Indeed. An expert opinion.
Yeah, but the EB hates Wikipedia with a passion, Expert != Neutral.
----- Original Message ----- From: "Tony Sidaway" f.crdfa@gmail.com To: "English Wikipedia" wikien-l@Wikipedia.org Sent: Monday, October 24, 2005 4:21 PM Subject: Re: [WikiEN-l] Guardian article about Wikipedia
On 10/24/05, Martin Richards Martin@velocitymanager.com wrote:
That article is vaguely interesting, but the fact they have an ex E-Britannica guy commenting on our encyclopedia article says a lot about what they wanted to hear.
Indeed. An expert opinion. _______________________________________________ WikiEN-l mailing list WikiEN-l@Wikipedia.org To unsubscribe from this mailing list, visit: http://mail.wikipedia.org/mailman/listinfo/wikien-l
On Mon, 2005-10-24 at 16:14 +0100, Martin Richards wrote:
That article is vaguely interesting, but the fact they have an ex E-Britannica guy commenting on our encyclopedia article says a lot about what they wanted to hear.
I'd have to agree there. Not to say that any of the criticisms in the article are invalid, but overall, it takes a negative tone. The title is, after all, "Can you trust Wikipedia?" and it begins by stating, "The founder of the online encyclopedia written and edited by its users has admitted some of its entries are 'a horrific embarrassment.'" Not exactly a flattering introduction.
On a semi-related note, is there something mailman can do to alleviate mailers that break threads? I'm using Evolution, and this topic has broken into at least four separate independent threads.
On 10/24/05, slimvirgin@gmail.com slimvirgin@gmail.com wrote:
http://technology.guardian.co.uk/opinion/story/0,16541,1599325,00.html
Interesting. I'm not familiar with any of the articles except the Dylan one, but there are no surprises. There are problems of balance, smaller but still significant problems of accuracy, and the prose style isn't up to professional standards.
A whole section on the spelling of the word "encyclopedia"? This is one of the problems that are endemic to wikis. Relatively trivial topics become extended into a pseudo-debate.
Tony Sidaway wrote:
A whole section on the spelling of the word "encyclopedia"? This is one of the problems that are endemic to wikis. Relatively trivial topics become extended into a pseudo-debate.
I agree to some extent, but only in that it's a problem of organization and focus. I think this sort of information is useful to have, just not useful to have highlighted in prominent places. I've taken the liberty of moving the "debate about how this article should be spelled" sections out of the intro of a few articles to a #Name section near the end, which I think works fine. There's certainly no reason to remove information that might be of interest to someone, so long as it's verifiable and not unduly getting in the way of other information.
-Mark
On 10/24/05, Delirium delirium@hackish.org wrote:
I've taken the liberty of moving the "debate about how this article should be spelled" sections out of the intro of a few articles to a #Name section near the end, which I think works fine.
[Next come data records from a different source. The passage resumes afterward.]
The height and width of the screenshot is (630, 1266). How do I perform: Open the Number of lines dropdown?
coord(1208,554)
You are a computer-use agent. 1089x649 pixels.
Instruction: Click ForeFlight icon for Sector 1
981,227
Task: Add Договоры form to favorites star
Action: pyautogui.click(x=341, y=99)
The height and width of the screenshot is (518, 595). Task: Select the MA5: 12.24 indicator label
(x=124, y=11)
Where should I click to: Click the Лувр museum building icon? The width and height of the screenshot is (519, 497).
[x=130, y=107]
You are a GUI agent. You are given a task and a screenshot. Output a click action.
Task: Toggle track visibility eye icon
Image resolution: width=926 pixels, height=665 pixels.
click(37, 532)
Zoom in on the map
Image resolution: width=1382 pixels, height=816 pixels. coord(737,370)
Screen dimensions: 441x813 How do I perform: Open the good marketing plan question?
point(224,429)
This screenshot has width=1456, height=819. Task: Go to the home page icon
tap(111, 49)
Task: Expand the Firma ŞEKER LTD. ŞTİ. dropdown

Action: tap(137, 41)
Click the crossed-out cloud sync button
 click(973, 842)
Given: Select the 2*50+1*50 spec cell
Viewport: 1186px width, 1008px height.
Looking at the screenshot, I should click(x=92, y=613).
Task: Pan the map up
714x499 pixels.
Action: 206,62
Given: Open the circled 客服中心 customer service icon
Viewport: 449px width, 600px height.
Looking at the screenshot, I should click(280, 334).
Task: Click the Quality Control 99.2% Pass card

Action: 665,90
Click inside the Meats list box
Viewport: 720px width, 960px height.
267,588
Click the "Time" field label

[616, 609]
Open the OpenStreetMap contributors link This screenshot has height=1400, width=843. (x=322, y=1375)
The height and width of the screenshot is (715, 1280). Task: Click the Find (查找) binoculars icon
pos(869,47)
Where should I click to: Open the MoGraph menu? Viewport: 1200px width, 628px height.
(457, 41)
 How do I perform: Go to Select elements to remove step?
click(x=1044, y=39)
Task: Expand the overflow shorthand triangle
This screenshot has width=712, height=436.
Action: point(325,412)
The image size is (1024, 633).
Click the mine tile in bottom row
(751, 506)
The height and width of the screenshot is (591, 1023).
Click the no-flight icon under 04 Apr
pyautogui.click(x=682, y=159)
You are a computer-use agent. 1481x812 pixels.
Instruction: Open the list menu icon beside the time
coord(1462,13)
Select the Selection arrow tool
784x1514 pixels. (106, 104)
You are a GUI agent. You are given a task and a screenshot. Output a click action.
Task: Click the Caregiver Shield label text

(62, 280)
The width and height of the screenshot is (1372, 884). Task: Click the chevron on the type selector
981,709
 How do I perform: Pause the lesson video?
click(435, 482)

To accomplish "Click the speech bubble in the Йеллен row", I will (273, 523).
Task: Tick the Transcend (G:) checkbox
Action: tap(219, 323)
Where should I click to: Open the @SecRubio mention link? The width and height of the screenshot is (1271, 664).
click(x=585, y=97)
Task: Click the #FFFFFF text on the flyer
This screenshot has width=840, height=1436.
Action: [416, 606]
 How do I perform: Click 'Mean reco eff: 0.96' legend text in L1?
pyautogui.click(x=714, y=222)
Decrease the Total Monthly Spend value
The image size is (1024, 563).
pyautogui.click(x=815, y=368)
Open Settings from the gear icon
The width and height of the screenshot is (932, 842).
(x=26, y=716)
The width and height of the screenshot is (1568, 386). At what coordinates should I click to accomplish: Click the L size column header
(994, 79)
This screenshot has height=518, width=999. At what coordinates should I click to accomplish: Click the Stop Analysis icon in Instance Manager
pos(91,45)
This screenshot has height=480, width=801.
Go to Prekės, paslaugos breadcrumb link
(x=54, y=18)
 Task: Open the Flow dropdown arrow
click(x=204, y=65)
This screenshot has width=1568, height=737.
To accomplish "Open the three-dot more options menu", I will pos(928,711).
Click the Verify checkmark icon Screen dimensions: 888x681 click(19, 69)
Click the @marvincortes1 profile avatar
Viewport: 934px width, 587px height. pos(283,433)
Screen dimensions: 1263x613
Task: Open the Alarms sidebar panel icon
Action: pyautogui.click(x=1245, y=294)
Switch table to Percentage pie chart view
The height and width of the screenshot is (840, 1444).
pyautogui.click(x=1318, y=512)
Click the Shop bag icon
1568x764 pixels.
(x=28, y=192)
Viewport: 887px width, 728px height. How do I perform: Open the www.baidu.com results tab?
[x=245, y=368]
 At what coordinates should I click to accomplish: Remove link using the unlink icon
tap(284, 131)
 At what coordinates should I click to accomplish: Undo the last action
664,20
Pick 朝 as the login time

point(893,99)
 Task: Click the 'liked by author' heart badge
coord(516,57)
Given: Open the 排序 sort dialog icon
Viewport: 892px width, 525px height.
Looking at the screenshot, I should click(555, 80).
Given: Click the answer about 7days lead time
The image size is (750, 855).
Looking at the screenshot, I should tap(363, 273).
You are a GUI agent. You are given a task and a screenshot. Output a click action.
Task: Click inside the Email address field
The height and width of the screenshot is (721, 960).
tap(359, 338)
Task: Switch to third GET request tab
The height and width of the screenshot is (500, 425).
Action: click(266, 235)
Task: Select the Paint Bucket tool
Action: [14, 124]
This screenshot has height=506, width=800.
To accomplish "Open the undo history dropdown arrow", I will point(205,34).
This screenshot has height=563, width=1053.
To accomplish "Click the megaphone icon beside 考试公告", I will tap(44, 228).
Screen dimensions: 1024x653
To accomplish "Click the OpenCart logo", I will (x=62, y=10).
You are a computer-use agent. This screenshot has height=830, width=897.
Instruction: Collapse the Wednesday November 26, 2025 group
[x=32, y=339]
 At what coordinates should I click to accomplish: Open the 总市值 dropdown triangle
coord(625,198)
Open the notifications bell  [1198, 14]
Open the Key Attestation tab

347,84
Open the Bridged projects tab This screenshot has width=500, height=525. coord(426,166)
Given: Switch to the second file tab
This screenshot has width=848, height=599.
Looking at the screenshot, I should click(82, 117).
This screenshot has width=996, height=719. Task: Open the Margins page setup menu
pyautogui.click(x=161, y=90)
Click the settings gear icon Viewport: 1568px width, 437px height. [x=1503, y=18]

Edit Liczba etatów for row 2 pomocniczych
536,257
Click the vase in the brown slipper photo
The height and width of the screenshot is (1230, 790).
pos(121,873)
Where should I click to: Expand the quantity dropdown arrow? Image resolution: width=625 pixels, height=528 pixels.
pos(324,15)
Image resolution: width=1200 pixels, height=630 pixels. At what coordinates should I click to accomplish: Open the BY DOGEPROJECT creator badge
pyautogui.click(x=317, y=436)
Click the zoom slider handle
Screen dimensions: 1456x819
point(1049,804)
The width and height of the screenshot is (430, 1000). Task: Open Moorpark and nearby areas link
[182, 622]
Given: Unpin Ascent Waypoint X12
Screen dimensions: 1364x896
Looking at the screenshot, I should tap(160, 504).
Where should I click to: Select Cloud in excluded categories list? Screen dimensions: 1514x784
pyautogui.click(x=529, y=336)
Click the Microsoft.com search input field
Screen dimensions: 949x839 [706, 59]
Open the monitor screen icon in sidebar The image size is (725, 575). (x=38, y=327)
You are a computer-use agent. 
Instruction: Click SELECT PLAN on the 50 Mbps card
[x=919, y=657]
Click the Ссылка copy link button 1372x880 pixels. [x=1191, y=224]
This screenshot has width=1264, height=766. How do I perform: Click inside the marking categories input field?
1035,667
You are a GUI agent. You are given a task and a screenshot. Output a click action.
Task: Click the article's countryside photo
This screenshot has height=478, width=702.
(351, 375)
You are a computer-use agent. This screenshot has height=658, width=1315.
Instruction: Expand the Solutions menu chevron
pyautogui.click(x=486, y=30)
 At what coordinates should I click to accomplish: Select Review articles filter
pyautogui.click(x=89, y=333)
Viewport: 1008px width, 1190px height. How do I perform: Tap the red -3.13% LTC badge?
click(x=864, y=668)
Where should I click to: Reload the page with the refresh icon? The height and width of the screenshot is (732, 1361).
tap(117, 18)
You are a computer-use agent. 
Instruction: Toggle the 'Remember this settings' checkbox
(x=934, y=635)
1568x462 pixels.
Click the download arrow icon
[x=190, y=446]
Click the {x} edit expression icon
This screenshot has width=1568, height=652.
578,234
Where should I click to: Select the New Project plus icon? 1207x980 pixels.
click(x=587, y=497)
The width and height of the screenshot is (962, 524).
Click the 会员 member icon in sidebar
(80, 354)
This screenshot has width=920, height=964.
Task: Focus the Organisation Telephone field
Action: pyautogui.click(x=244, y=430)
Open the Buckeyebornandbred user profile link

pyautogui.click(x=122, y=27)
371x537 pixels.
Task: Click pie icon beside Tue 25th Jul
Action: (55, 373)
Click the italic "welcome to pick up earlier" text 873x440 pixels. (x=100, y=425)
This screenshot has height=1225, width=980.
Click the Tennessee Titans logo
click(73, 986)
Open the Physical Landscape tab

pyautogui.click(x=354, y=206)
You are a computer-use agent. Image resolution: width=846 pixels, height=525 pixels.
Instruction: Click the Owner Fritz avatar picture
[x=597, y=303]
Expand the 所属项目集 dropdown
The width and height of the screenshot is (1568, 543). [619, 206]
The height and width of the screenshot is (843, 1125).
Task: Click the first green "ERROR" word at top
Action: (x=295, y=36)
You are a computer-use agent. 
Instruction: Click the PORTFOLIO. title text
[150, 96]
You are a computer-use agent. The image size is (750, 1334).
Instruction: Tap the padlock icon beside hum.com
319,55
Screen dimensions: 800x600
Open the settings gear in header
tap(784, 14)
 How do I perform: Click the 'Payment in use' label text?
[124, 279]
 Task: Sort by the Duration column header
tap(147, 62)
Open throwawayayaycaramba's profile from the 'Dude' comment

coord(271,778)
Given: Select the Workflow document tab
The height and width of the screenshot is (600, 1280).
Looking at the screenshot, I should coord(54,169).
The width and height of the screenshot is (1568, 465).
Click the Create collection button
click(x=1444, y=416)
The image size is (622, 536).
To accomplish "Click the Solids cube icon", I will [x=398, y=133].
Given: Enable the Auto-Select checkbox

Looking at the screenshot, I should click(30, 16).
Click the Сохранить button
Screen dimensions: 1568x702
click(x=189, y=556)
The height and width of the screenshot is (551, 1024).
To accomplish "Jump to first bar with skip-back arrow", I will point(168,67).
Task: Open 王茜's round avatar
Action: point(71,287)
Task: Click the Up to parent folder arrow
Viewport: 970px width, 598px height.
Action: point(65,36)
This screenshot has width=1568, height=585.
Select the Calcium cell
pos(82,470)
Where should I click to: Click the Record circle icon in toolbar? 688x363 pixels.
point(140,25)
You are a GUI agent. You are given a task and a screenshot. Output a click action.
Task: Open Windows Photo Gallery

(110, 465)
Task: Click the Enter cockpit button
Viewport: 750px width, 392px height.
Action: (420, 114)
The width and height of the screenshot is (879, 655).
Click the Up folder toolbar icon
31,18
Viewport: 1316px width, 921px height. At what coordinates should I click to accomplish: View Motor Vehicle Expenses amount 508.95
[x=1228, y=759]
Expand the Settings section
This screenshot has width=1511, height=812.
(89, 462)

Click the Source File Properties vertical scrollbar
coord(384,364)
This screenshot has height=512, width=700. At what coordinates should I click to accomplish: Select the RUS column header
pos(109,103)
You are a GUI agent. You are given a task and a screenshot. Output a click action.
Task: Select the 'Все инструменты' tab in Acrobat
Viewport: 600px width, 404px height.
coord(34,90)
There's certainly no reason to remove information that might be of interest to someone, so long as it's verifiable and not unduly getting in the way of other information.
That sounds pretty sensible. The linear form of the article can be exploited for organisation. If relatively trivial sections of the article are placed further down, it doesn't matter much if they become a little bloated.
On the question of style, I'd say that the section in question could be rewritten as one or two sentences to the effect that the ae form derives from a romanization of the alpha-iota diphthong, major dictionaries in UK and US describe both ae and e forms as acceptable spellings, and the ae form is preserved primarily in the latin titles of some encyclopedias. The rest is just filling.
On Mon, 2005-10-24 at 09:58 -0500, slimvirgin@gmail.com wrote:
http://technology.guardian.co.uk/opinion/story/0,16541,1599325,00.html
Yes I was just reading it. Generally they are fairly complimentary; its not surprising they could come up with a few factual errors; they are experts after all. Apart from haute couture which got 0 out of 10. Maybe I will get my fashion friends to improve it. The Britannica guy wants us to write 26000 words in one article about encyclopaedias, obviously hasnt understood the web.
Justinc
On 10/24/05, Justin Cormack justin@specialbusservice.com wrote:
The Britannica guy wants us to write 26000 words in one article about encyclopaedias, obviously hasnt understood the web.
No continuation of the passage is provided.